─── Texto de leitura

Valoração da prova testemunhal
Depoimento indirecto


SUMÁRIO

1. A simples circunstância de existirem relações de inimizade entre o arguido e a testemunha não é causa impeditiva da valoração dos seus depoimentos, dado que o julgador/instrutor apreciará sempre livremente os seus depoimentos de acordo com o princípio de livre apreciação.

2. Não estamos perante depoimento indirecto quando a testemunha inquirida declarou perante o instrutor do processo disciplinar quais foram as razões de facto concretamente invocadas pelo arguido para justificar a sua não comparência ao serviço numa determinada data, pois a testemunha não estava a reproduzir simplesmente o que ouviu dizer ao arguido, mas sim a relatar factos que conheceu pessoalmente através dos seus ouvidos e do seu senso visual.

──────
─── Entradas fornecidas

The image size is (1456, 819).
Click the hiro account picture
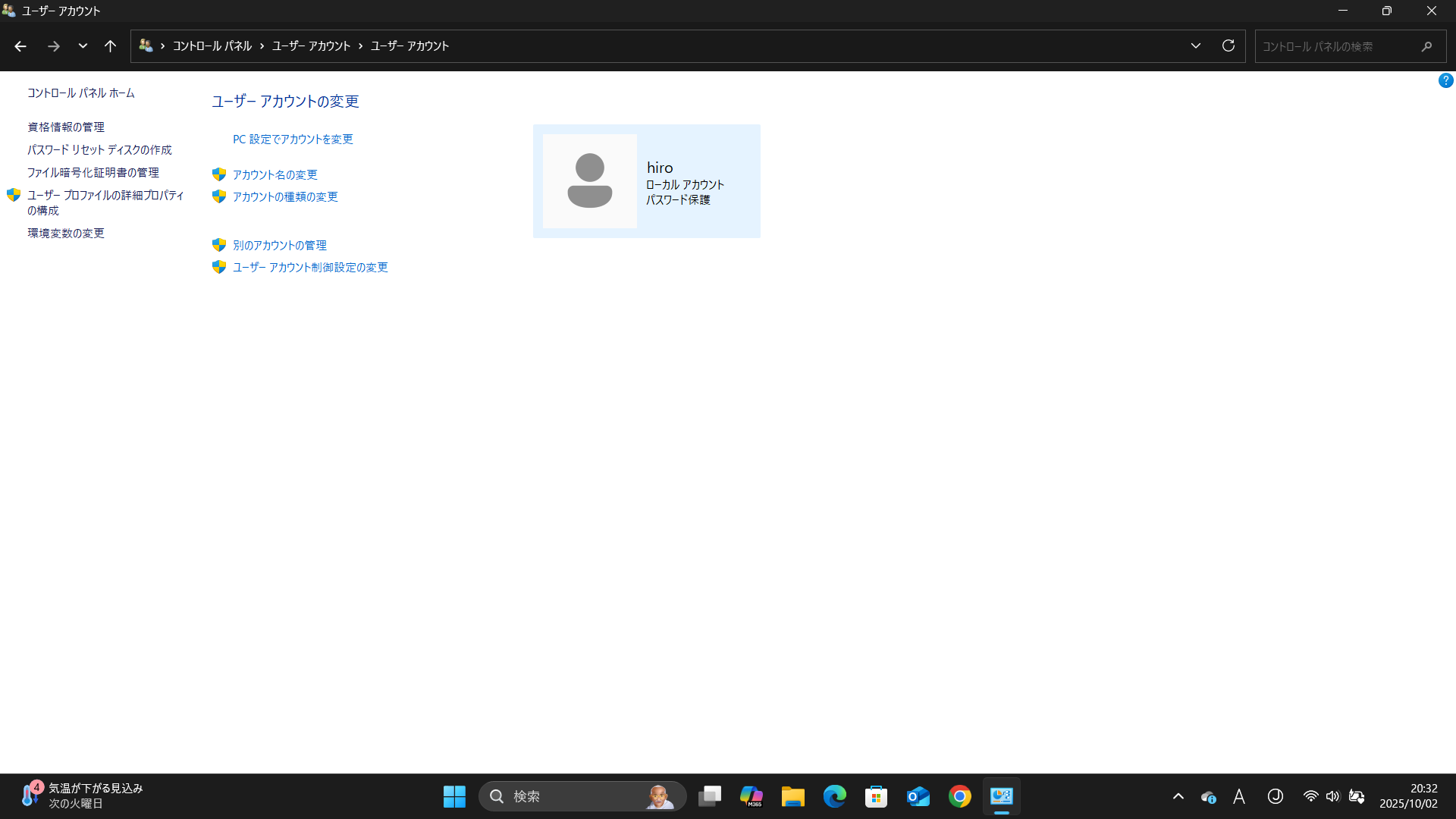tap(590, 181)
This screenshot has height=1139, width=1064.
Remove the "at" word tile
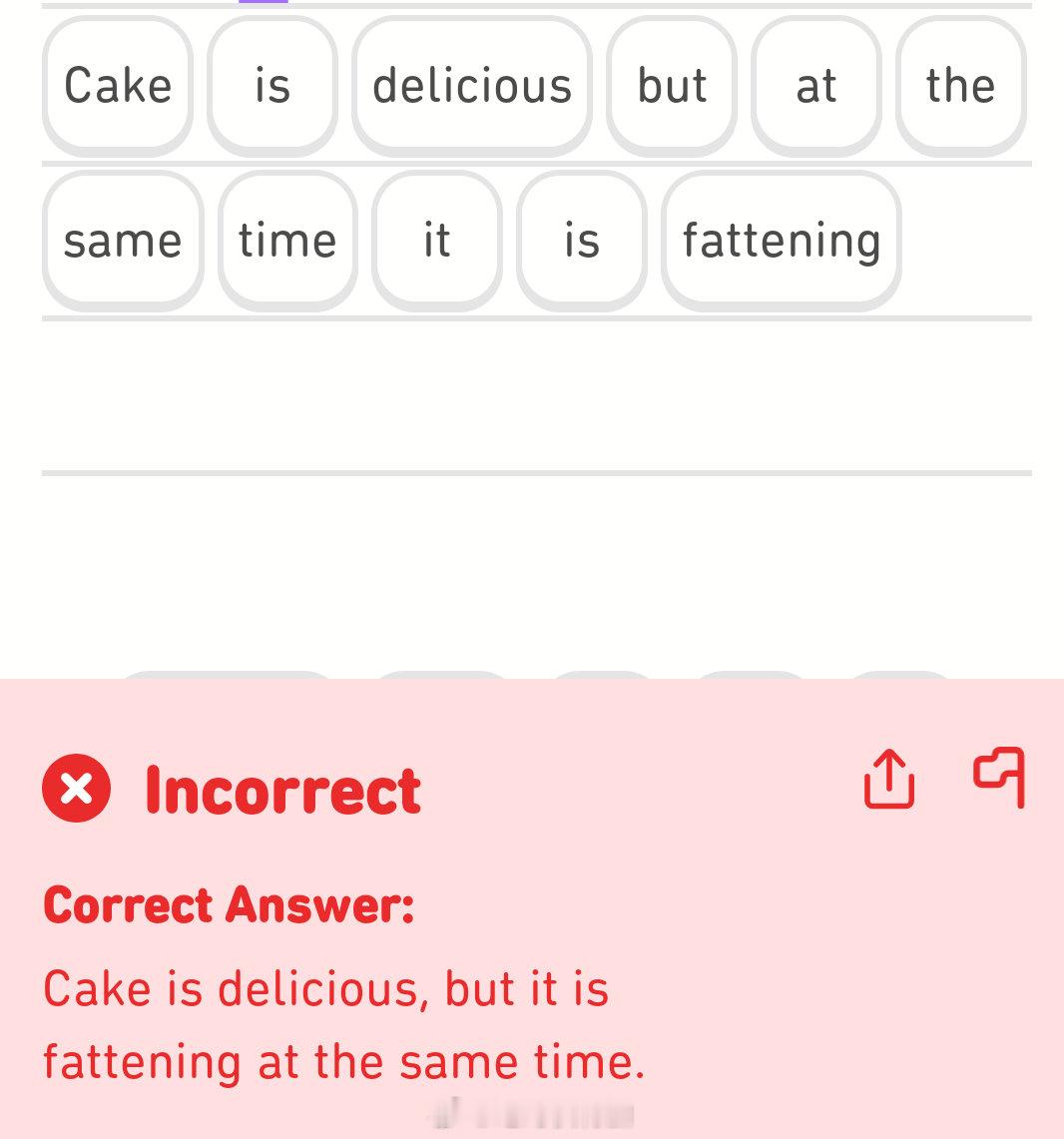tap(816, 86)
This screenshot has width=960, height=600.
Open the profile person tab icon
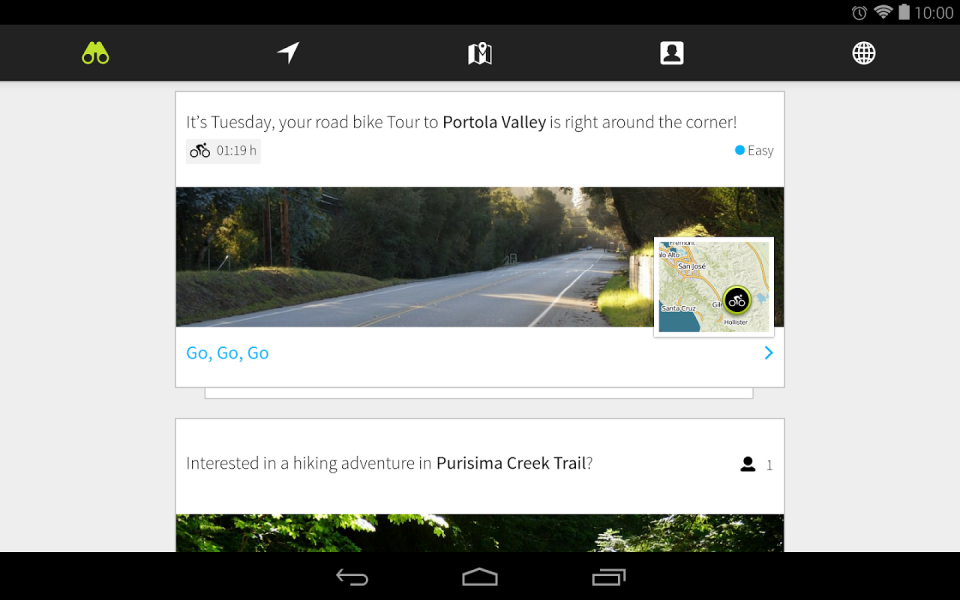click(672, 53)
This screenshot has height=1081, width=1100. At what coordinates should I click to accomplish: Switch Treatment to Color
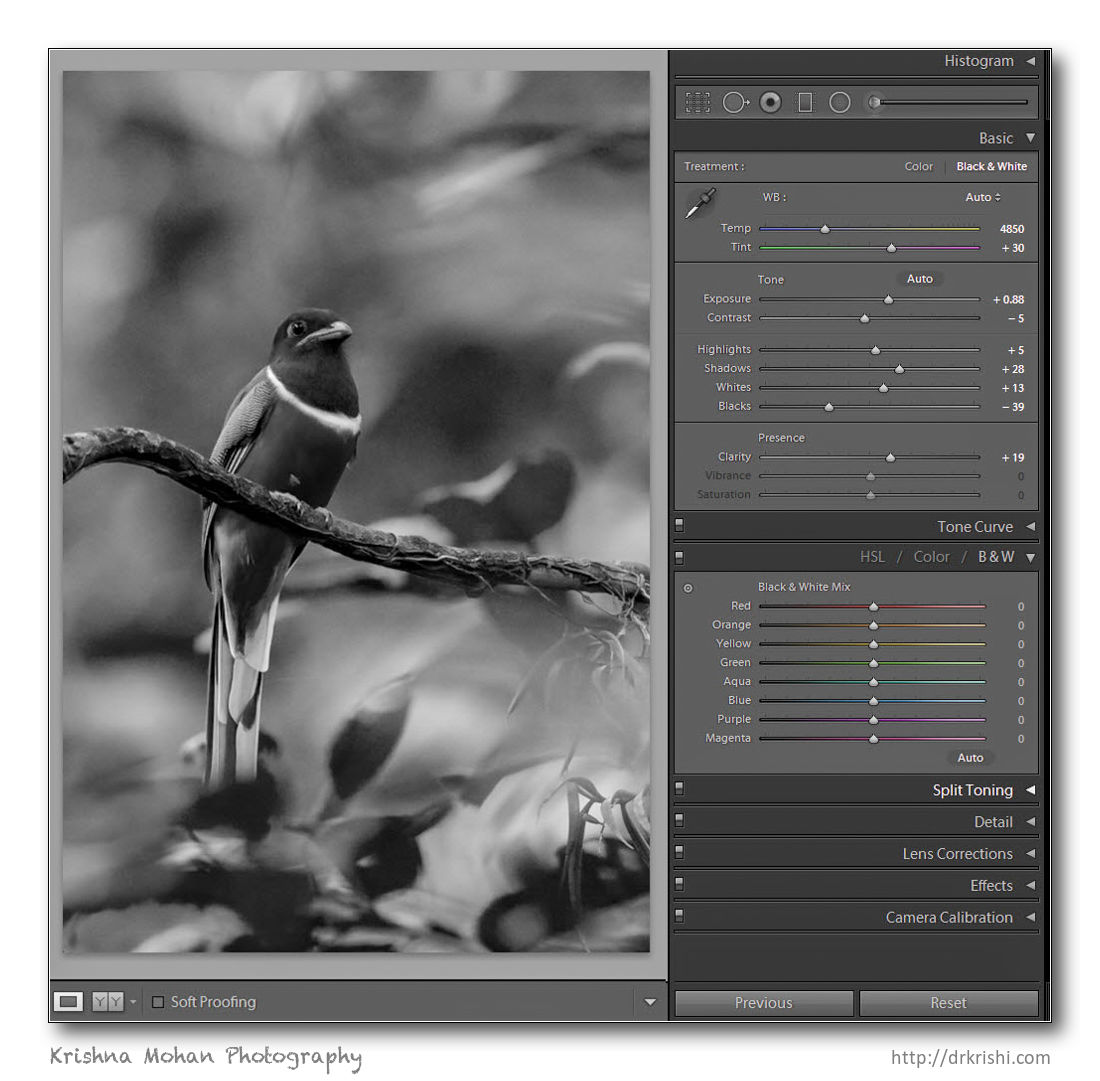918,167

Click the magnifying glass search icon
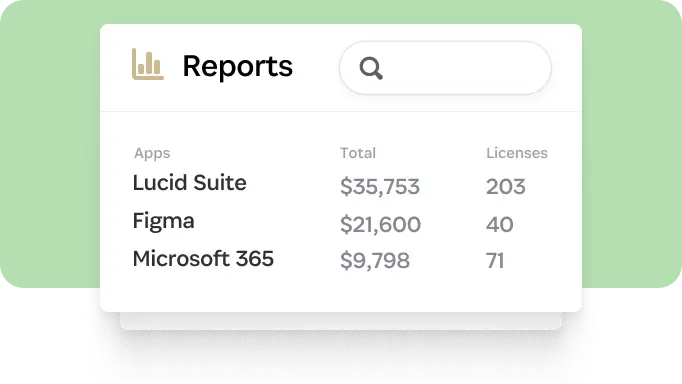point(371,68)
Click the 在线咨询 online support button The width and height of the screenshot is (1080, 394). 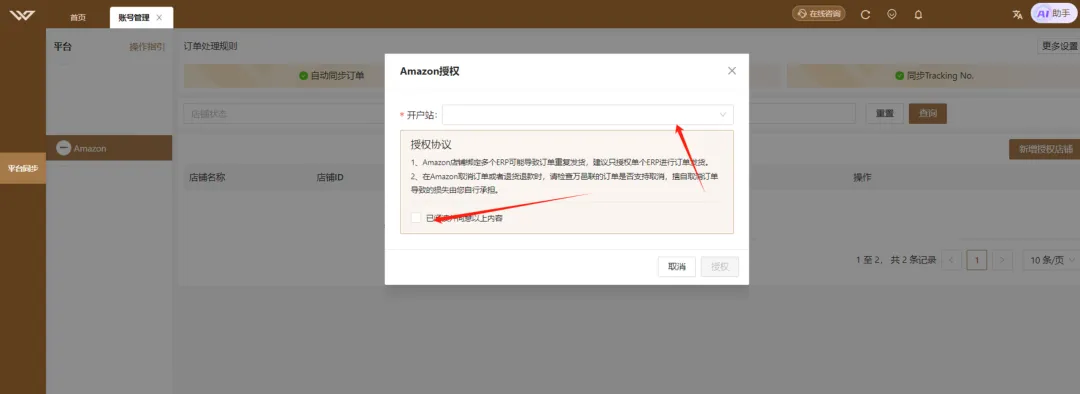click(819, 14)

──────

### O que se pede:
Traduza para inglês a seguinte frase do texto sobre a valoração da prova testemunhal: "A simples circunstância de existirem relações de inimizade entre o arguido e a testemunha não é causa impeditiva da valoração dos seus depoimentos, dado que o julgador/instrutor apreciará sempre livremente os seus depoimentos de acordo com o princípio de livre apreciação." As entradas não têm qualquer papel neste exercício.

### Resposta escrita:
The mere circumstance that there are relations of enmity between the accused and the witness is not a cause preventing the assessment of their statements, given that the judge/investigator will always freely assess their statements in accordance with the principle of free assessment.